Kimi zaman sokağa girdiğimdeki o yemek kokusu gelir burnuma…
İçime çekerim…
Hangi evde pişerse pişsin, birazdan kapı çalınır, bacım kapıyı
açar, ufak kız “Annem gönderdi” diyerek
uzatırdı tabağı…
Sofralarımız öyle yakındı…
*
Babam mahallenin bütün çocuklarını tanırdı…
O sert adam gülümser, başlarını okşar, selam gönderirdi babalarına…

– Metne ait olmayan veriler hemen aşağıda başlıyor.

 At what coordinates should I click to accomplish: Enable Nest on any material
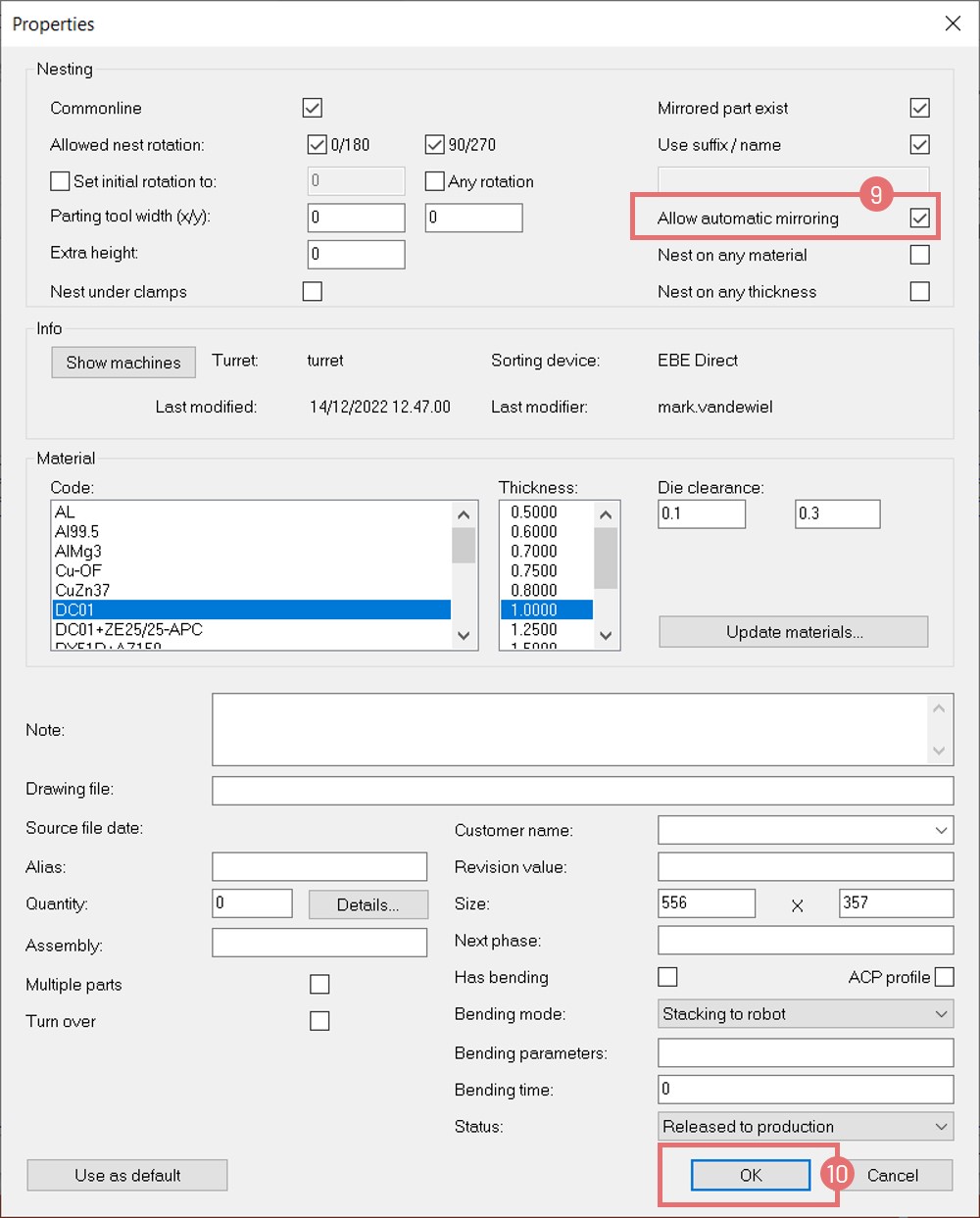tap(919, 255)
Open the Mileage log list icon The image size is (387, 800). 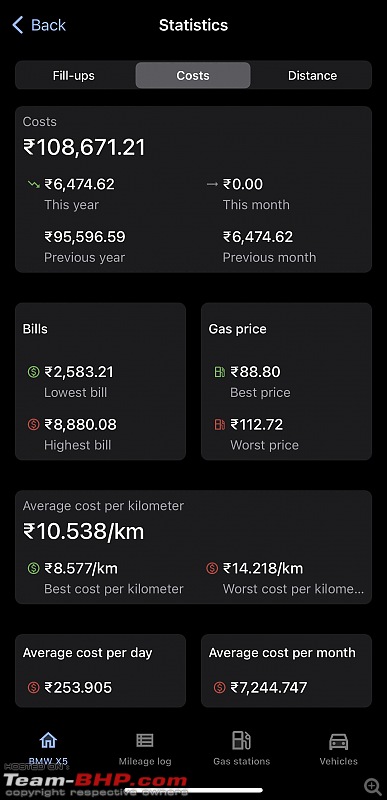coord(145,740)
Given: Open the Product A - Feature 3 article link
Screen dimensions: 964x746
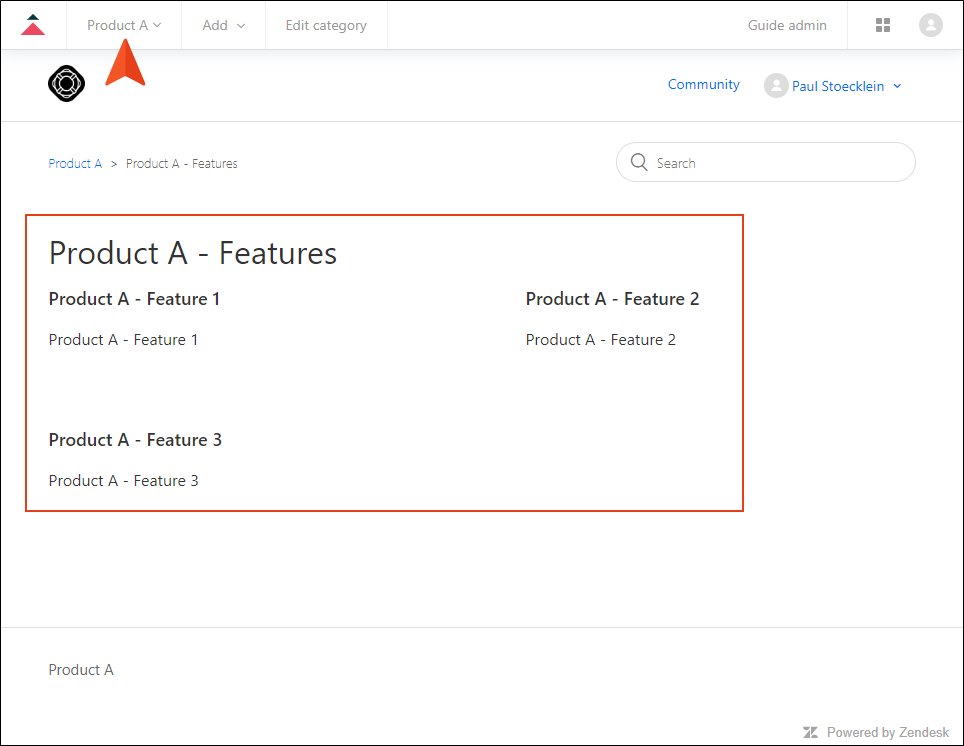Looking at the screenshot, I should [x=124, y=481].
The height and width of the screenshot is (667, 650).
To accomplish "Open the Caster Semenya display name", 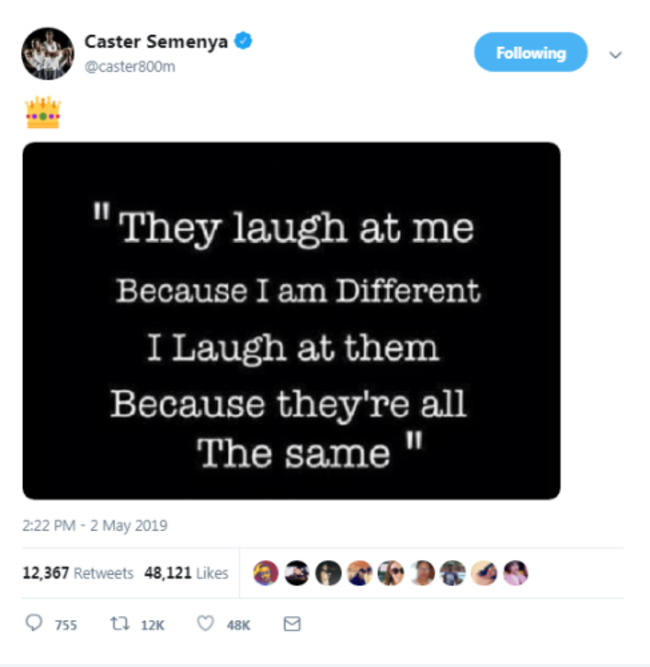I will point(156,41).
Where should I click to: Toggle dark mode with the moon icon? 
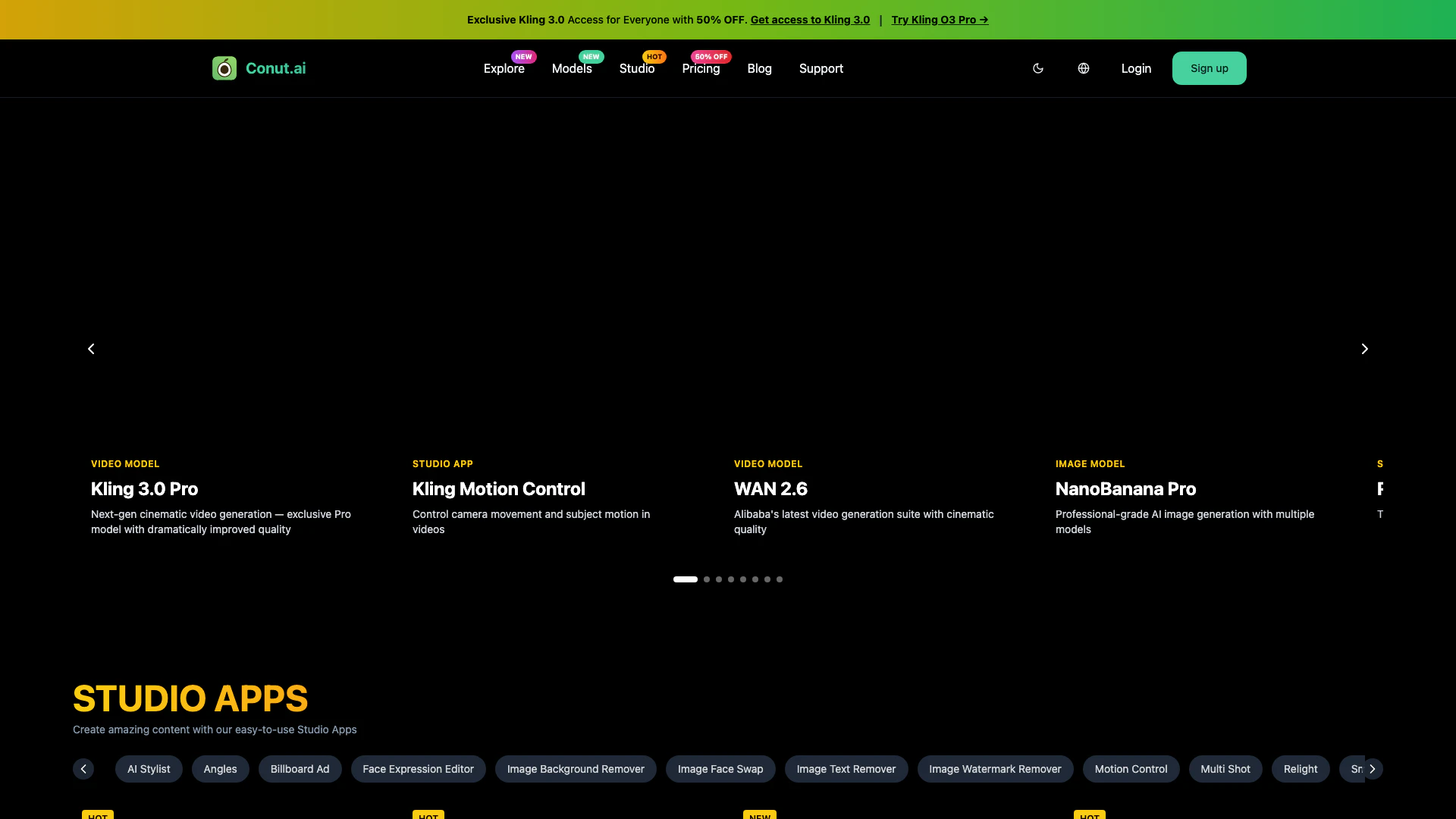pos(1038,68)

Babam arkadaşlarımı sevdiği için gururlanırdım…
Mahallenin bütün çocukları sanki babamındı…
Birisi düşüp dizini kanatsa, birisi hastalansa, birisi sınıfta
kalsa, tüm mahallenin anneleri çat kapı koşardı…
Şefkatlerimiz öyle yakındı…
*
Bir cenaze olduğunda mahallede…
Hiçbir evde radyo çalmazdı…
Müzik sesi duyulur, ayıp olur komşuya, acısı varsa paylaşılırdı
hangi evde olursa olsun, tüm mahalle yas tutardı…
Şehrin caddesinden bir cenaze geçtiğinde, Arap, Kürt, Sünni, Alevi,
sağcı, solcu, sarhoş, ayık, inanan, inanmayan… Esnaf kapının önüne
çıkar, gücü olanlar koşup bir ucundan tutup da tabutu, dualar
farklı olsa da uğurlarlardı…
Acılarımız öyle yakındı…
*
Ne yaptınız böyle…
Çocukları vuracak kadar…
Annelerin elinden yavrularını alacak
kadar…
Babaları hücrelere kapatacak kadar…
Ölümlerden sevinecek kadar…
Cenazeleri yuhalayacak kadar…
Kendi askerimizi düşman, kendi aydınımızı hain, kendi
yaşamlarımızı haram görecek kadar…
Nasıl yaptınız?…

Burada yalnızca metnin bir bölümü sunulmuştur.